### Por hacer
[1] Indica si cada afirmación concuerda con el fragmento sobre la imitación y responde sí o no, citando literalmente las palabras decisivas: (a) el niño repite las mismas palabras a las que se les agregó la "e"; (b) el idioma local mencionado es el indonesio; (c) para que el hijo imite tiene que haber convivencia.
[2] En el fragmento sobre la imitación, ¿qué pasajes bíblicos se citan?
[3] Enumera todo lo que, según el fragmento sobre la imitación, debe haber para que el hijo pueda imitar y para que se consolide su deseo de imitar.

### Fragmento fuente

------------------------------------

Uno de los aspectos que más me llaman la atención de mi relación con mi hijo es el de la imitación. Él constantemente está buscando hacer algo a ejemplo o semejanza mío. Ya sea en la forma de hablar, de caminar, de hacer las cosas, constantemente lo encuentro esforzándose por hacerlo igual o según mi estilo. El otro día me dejó perplejo su imitación en una forma particular de hablar el idioma local (indonesio) que suelo usar por diversión. ¿Qué es lo que hago? Le agrego una “e” al final de la última palabra de la frase. ¿Y cuál fue mi sorpresa? Que escucho al niño haciendo lo mismo en su forma de hablar; es decir, imitando la acción e incorporándola a sus propias palabras, no copiando las palabras a las que yo les he incorporado la “e” y que él me ha escuchado decir. Esto, por supuesto, trajo a mi mente, una vez más, el contexto divino.

Me explico. Para que mi hijo pueda imitar lo que hago o digo tiene que haber una convivencia, una relación. Él no podría hacerlo —ni se le quedaría grabado en su mente— si no me conociera, o si solamente me escuchara agregar la “e” una vez o con una frecuencia prolongada entre una acción y la otra. Pero también debe haber confianza y amor para que el deseo de imitar se consolide. Ese deseo, entonces, no brotaría si pensara que me puede molestar que él haga lo mismo que yo o si su sentimiento estuviera puesto en otro lugar al cual le acomoda todos sus sentidos con prioridad. “Respondió entonces Jesús, y les dijo: De cierto, de cierto os digo: No puede el Hijo hacer nada por sí mismo, sino lo que ve hacer al Padre; porque todo lo que el Padre hace, también lo hace el Hijo igualmente… [Por eso] os he llamado amigos, porque todas las cosas que oí de mi Padre, os las he dado a conocer” (Juan 5:19; 15:15). Entre más conozcamos a Dios, y entre más nos relacionemos con Él y le amemos y confiemos en Él, más brotará en nosotros el deseo de imitarle, esa fue la conclusión que me maravilló.

------------------------------------

### Extracto de datos
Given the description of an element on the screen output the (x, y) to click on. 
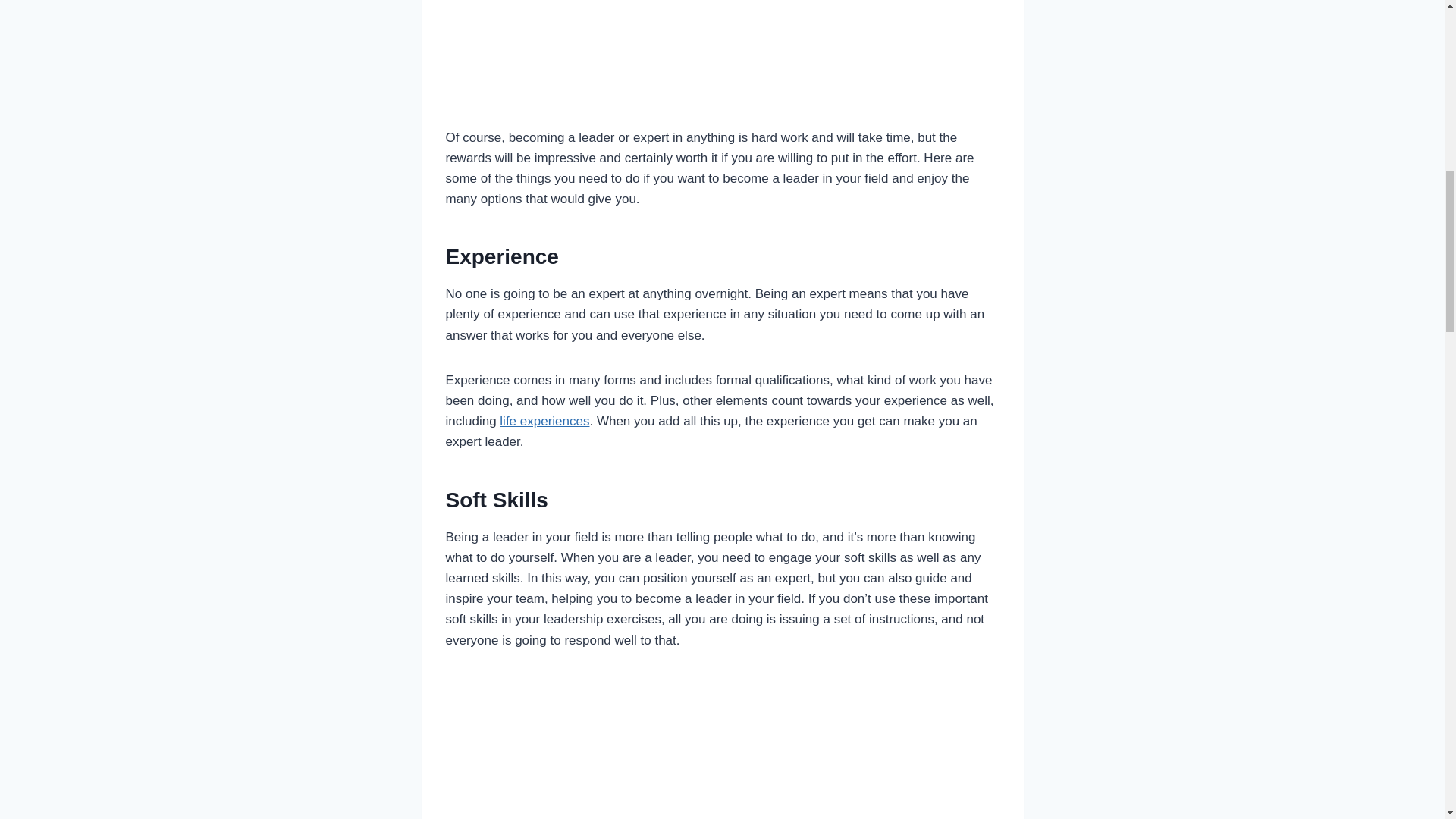
life experiences (544, 421)
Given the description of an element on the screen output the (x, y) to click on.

------------------------------------

### Resultados
[1]
(a) No: "no copiando las palabras a las que yo les he incorporado la “e” y que él me ha escuchado decir".
(b) Sí: "una forma particular de hablar el idioma local (indonesio)".
(c) Sí: "tiene que haber una convivencia, una relación".

[2] Juan 5:19 y 15:15.

[3] Convivencia, relación, confianza y amor.